**SOURCE EXTRACT:**
★ ★ ★ ★
Friday, February 3, 2017

From Fermented Rice to Mind Altering Corn Beer Researchers Reveal the 9,000 Year Old History of Humans and Alcohol

     I ran across this article the other day and found it to be quite interesting.  Alcohol consumption is not a new thing and I find it very interesting where the early forms of alcoholic beverages originated.  I hope that you enjoy it as much as I did.
     The earliest proof of an alcoholic beverage dates back to China 9,000 years ago.   It was a mixed drink of fermented rice, honey, hawthorn fruit and/or grape.  Our primate ancestors first started consuming alcohol via fermented fruit.   Humans have evolved to consume alcohol and we even have a gene that makes it possible for us to digest it faster. 
     Researchers have found that humans have had a long history of consuming alcohol - with the earliest proof of an alcoholic beverage dating back to Northern China 9,000 years ago.   The 'cocktail' was a mixed drink of fermented rice, honey, hawthorn fruit and/or grape.

     A feature in the February issue of the National Geographic magazine traces back the history of alcohol consumption, revealing we even have a gene that makes it possible to digest alcohol faster.  Throughout history, the consumption of alcohol may have helped people become more creative, advancing the development of language, art and religion.   This is because alcohol lowers inhibitions and makes people feel more spiritual.   Even the Inca consumed alcohol in the form of chicha - a corn based beer mixed with strawberries that's still consumed today - although the Inca often used mind-altering herbs instead of strawberries.

     All alcoholic drinks are made by yeasts - tiny single-celled life forms that consume sugar and break it down into carbon dioxide and ethanol.   Ethanol is the only type of alcoholic compound that is drinkable - other types, like methanol, are found in windshield washing fluids and de-icers for cars.   There are many different types of yeast, and they've probably been fermenting fruit for 120 million years - when fruits first arose on Earth.

     Many human enjoy drinking alcohol because it makes us feel good - it releases serotonin and dopamine in the brain which reduces anxiety and make us feel happy.   The alcohol smelled strong, which helped them find fruit more easily.  Dr Robert Dudley, a physiologist at the University of California, Berkeley, told National Geographic that he call this the 'drunken monkey' hypothesis.   He said: 'If you can smell the alcohol and get to the fruit faster, you have an advantage.'   'You defeat the competition and get more calories,' he said.   He explains that the apes who ate the most were most likely to succeed at reproducing and even experience a slight rush of pleasure in the brain.  Alcohol also has antiseptic properties - deterring infectious microbes that may have made the primates sick.   It can also makes fruit easier to digest, so animals could eat more of them.   Our ape ancestors eventually started eating fermented fruit, and this helped humans adapt to drinking alcohol.
★ ★ ★ ★
(Entries from a collection)
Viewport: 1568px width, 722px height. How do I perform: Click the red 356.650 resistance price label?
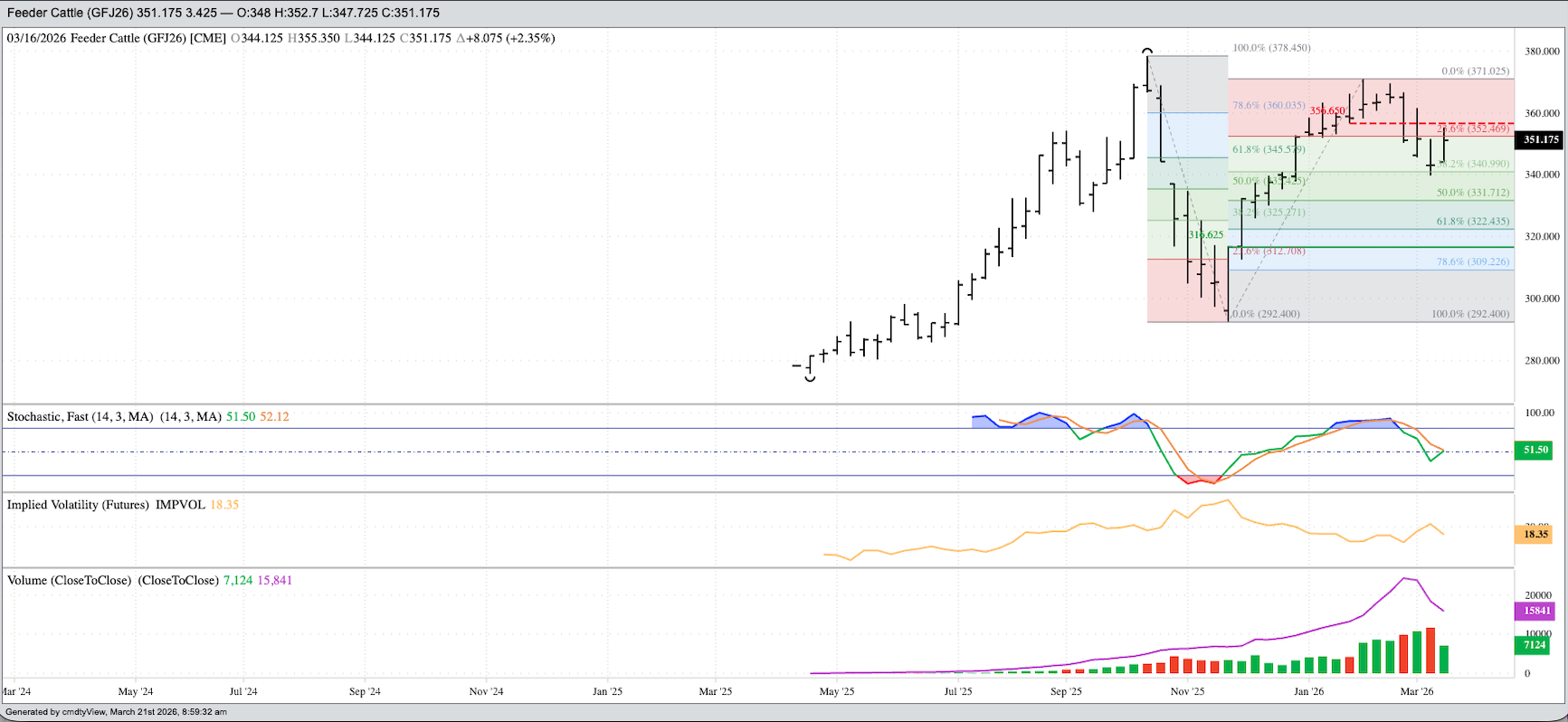tap(1327, 110)
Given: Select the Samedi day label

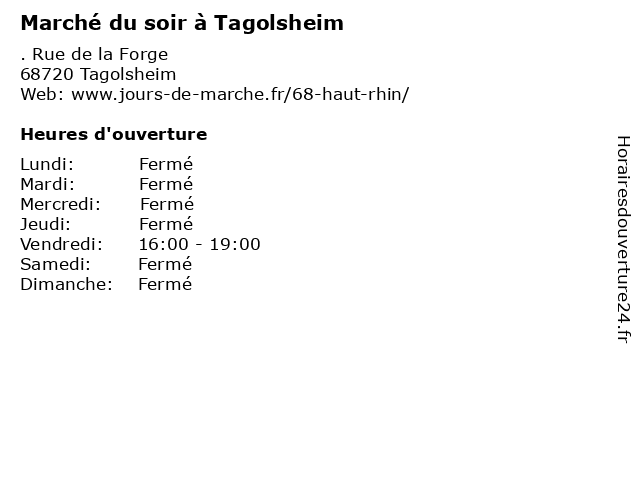Looking at the screenshot, I should [x=56, y=264].
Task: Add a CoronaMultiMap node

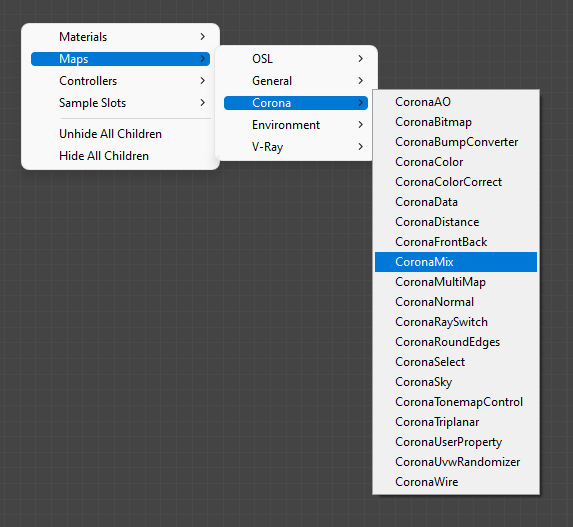Action: (456, 282)
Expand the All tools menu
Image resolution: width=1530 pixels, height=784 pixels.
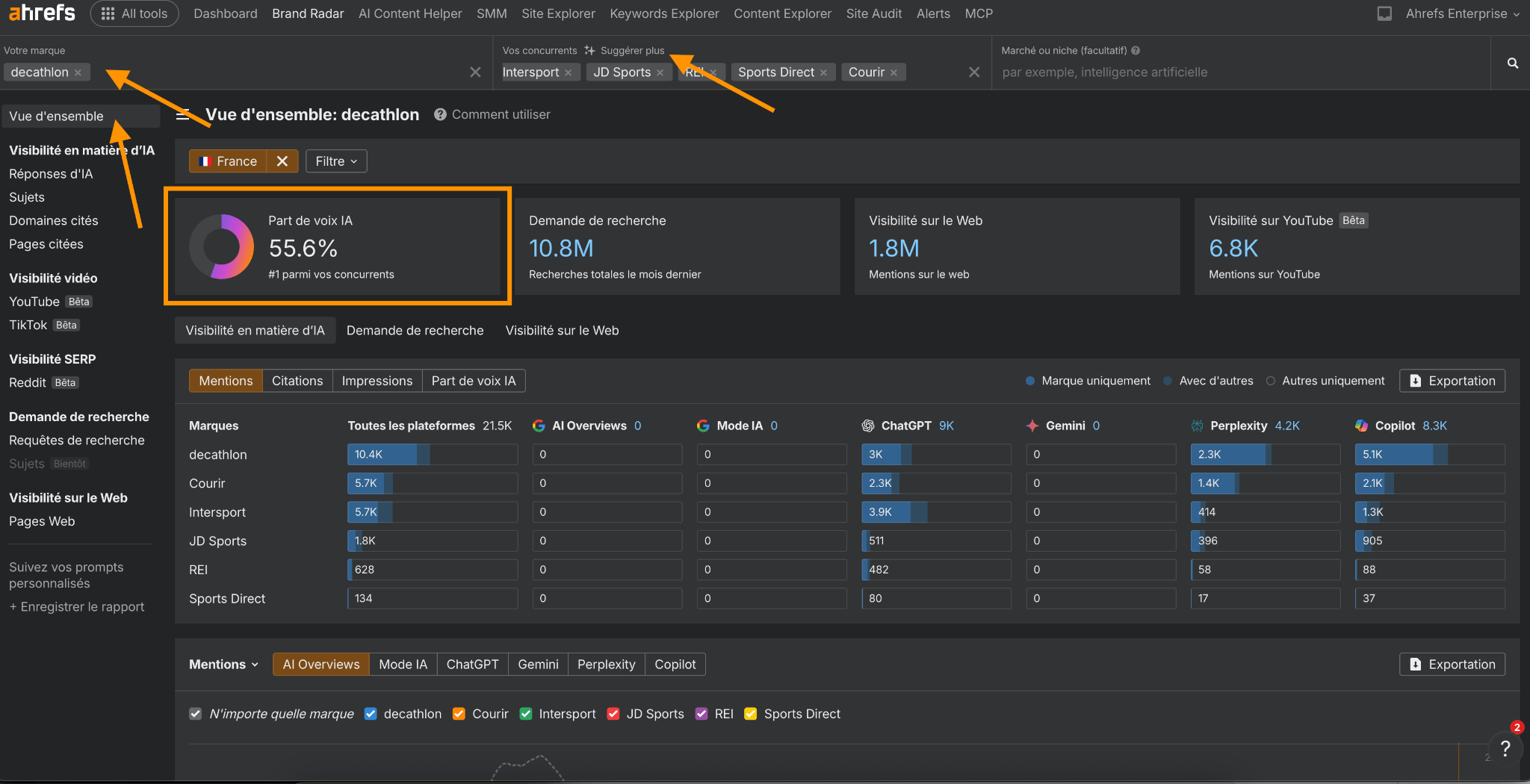(134, 13)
★ ★ ★ ★
**REQUIREMENT:**
Answer these about the piece on the history of alcohol:
1. Where was the earliest proof of an alcoholic beverage found, and how old is it?
2. What fruit is mixed into chicha?
3. What do yeasts break sugar down into?
The listing has nothing to do with the text.

**WRITTEN SOLUTION:**
1. Northern China, 9,000 years ago.
2. Strawberries.
3. Carbon dioxide and ethanol.